正力松太郎の死の後にくるもの p.238-239 村山夫人の命令に動かなかった朝日

正力松太郎の死の後にくるもの p.238-239 いわゆる〝朝日騒動〟がはじまる。村山夫人が宮内庁の役人の一人に胸をつかれて、ロッ骨二本を折るという事件が起った。激怒した夫人は、このニュースを朝日が大々的に報道することを編集に要求した。だが、編集は動かなかった。
正力松太郎の死の後にくるもの p.238-239 いわゆる〝朝日騒動〟がはじまる。村山夫人が宮内庁の役人の一人に胸をつかれて、ロッ骨二本を折るという事件が起った。激怒した夫人は、このニュースを朝日が大々的に報道することを編集に要求した。だが、編集は動かなかった。

昭和三十年代が、新聞変質の過渡期であったことは、前にも述べたが、新聞の巨大化が進むと

同時に、〝スター記者〟は次第に消えていった。笠信太郎が去り、森恭三が退くとともに、村山竜平の、〝商魂士才〟も、ついに士才を失って、商魂のみが残ることとなった。いうなれば「カッコよさ」だけの新聞になり果てるのである。反権力に加えて、反体制の紙面をつくりはじめる。桶谷の指摘する通り、だから売れるのである。部数が伸びるのである。

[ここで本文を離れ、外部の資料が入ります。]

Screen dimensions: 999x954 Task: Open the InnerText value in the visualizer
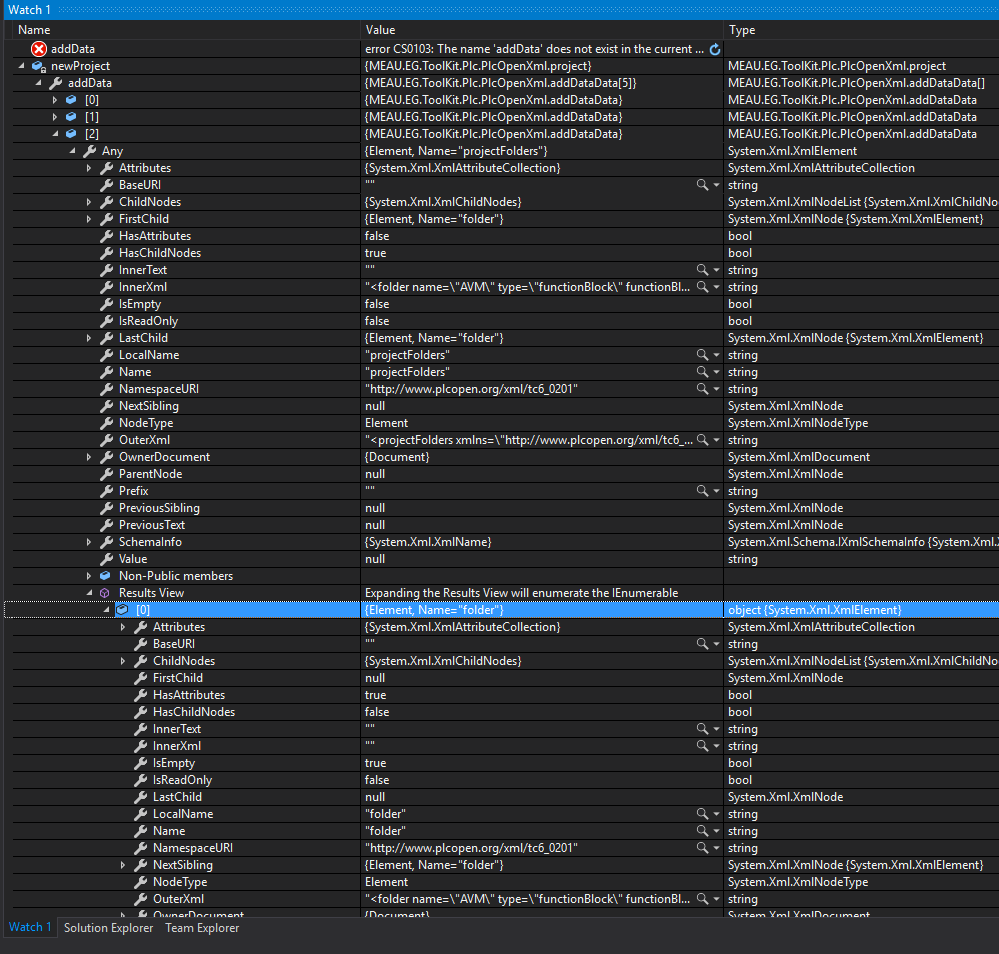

だが、これで「大朝日新聞」は安泰であろうか。否。私は否という。

士才——新聞の義務と責任とを忘れて、商魂のみたくましい「カッコよさ」は、僅かに「宅配」制度に支えられているからだ。宅配はやがて変形し、崩壊するからである。カッコイイから朝日を購読している読者は、宅配なればこそ、つなぎとめられる読者である。宅配制度が崩れた時、〝商魂〟の朝日は大きく傾くに違いない。

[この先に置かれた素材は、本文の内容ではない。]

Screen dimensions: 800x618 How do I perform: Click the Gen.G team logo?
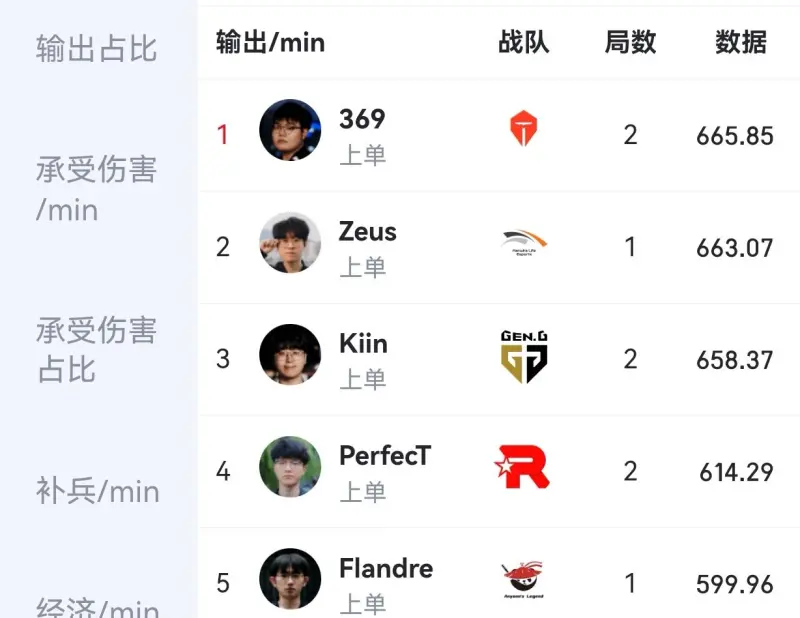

昭和三十八年十二月二十四日の、第八十九回定時株主総会において、永井大三常務罷免が決った時から、いわゆる〝朝日騒動〟がはじまるのであるが、村山家対会社の紛争は、実はその春、三月二十二日に原因はさかのぼる。

朝日主催のエジプト美術展に、両陛下が鑑賞に見えられるというので、これをお迎えすべく、村山社主夫妻も参列していた。そして陛下のあとに従って館内を進んでいるとき、進みすぎた村山夫人が、後にさがれという指示のつもりの、宮内庁の役人の一人に胸をつかれて、ロッ骨二本を折るという事件が起った。

激怒した夫人は、このニュースを朝日が大々的に報道することを編集に要求したと伝えられている。だが、編集は動かなかった。朝日ばかりではない。他の一般紙もいずれも書かなかった。このとき夫人は、はじめて社主のいうことをきき入れない朝日新聞の存在に気付いたようである。

私も、この事件のウラ側の詳しい話は知らない。しかし、村山夫人の命令に動かなかった朝日の編集幹部は、もし、この事件を報道すれば、誰よりも一番困られ、苦しまれるのは、天皇陛下だということを、よく知っていたからであろう。

天皇陛下をお悩まし申しあげたら朝日は一体どうなるであろうか。二百五十人もの共産党員がいて、日本を共産主義に売り渡そうとして、懸命に世論をリードしようとしている朝日新聞、であったなら、反体制、天皇制批判の絶好のチャンスではなかったか?

天皇を悲しませた朝日——このレッテルが貼られた時、大朝日新聞は、河野一郎亡きあとの〝河野王朝〟よりも急速に、その一世紀の栄光を失うであろう。〝商魂〟の会社側幹部は、それを見通していた。

私物視していた朝日新聞が、自分のいうことをきかなくなっていた、というので、その年の暮から騒動がはじまるのだが、それが、〝私物〟と〝金儲け〟の衝突であってみれば、クオリティ・ペーパーどころか、クオンティ・ペーパーであって、少しも不思議ではない。